In the TRISCEND trial, early right heart failure occurred in 2 patients, which required inotropic support in the post-implantation phase [40].

RV failure after correction of severe TR is a serious and potentially fatal complication which needs to be adequately prevented with careful patient selection and also involvement of heart failure experts, especially for high risk patients (e.g., those with preexisting systolic dysfunction and massive or torrential TR) [47].

Further studies are required to identify high-risk patients who may develop right heart failure following TTVR and to develop strategies for preventing and managing this complication.

The TRAVEL trial is a prospective, multi-center, single-arm study which aims to assess the safety and effectiveness of the LuX-Valve TTVR and delivery system in symptomatic patients with severe TR and high surgical risk. The minimum size required to complete enrollment is 150 subjects and a follow up of five years. The primary endpoints include death from any cause and a reduction in TR (by at least 2 points measured with echocardiography in a core lab). Secondary endpoints encompass device or procedure-related adverse events, major adverse events, changes in NYHA classification, and alterations in Quality of Life assessed through the 6MWD. The study completion is estimated for June 2026. There is also the Travel II trial (NCT05194423) which has the same design but is evaluating the LuX-Valve implantation via the jugular vein, the completion of which is estimated for March 2027.

This prospective, multi-center, randomized controlled pivotal clinical trial is designed to assess the safety and efficacy of the EVOQUE System when used alongside optimal medical therapy (OMT), compared to OMT alone, in patients with severe or greater TR. Follow-up assessments will occur at discharge, 30 days, 3 months, 6 months, and annually for up to 5 years. The primary endpoints include reducing the TR grade and a composite endpoint that covers improvements in the KCCQ, NYHA functional class, and 6MWD. Secondary endpoints consist of the major adverse events (MAE) rate and another composite endpoint that includes all-cause mortality, RV assist device (RVAD) implantation or heart transplant, TV interventions, heart failure hospitalizations, and enhancements in KCCQ, NYHA functional class, and 6MWD. The study is projected to be completed by December 2029.

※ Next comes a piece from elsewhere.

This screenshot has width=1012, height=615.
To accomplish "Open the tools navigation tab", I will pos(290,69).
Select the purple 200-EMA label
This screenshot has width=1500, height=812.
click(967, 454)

The VISTA-US study (Clinical Safety and Efficacy of the VDyne Transcatheter Tricuspid Valve Replacement System for the Treatment of Tricuspid Regurgitation) is an open label, single arm clinical trial which focuses on the VDyne TTVR, comprising a bioprosthetic implantable TV and associated delivery and retrieval systems. The required sample size is of 30 patients and the enrollment is estimated to be completed by November 2025. The primary outcomes assessed within 30 days post-procedure include the percentage of subjects experiencing Device- and/or Procedure-related MAE, changes in TV regurgitation from baseline, alterations in symptom status (NYHA class), shifts in functional capacity (6MWD), and variations in quality of life (KCCQ score). Secondary outcomes, evaluated from 30 days to 1 year post-procedure, include the continuation of MAE assessment, changes in TR, alterations in RV measurements, HF hospitalization rates, shifts in symptom status and functional capacity, and changes in quality of life scores.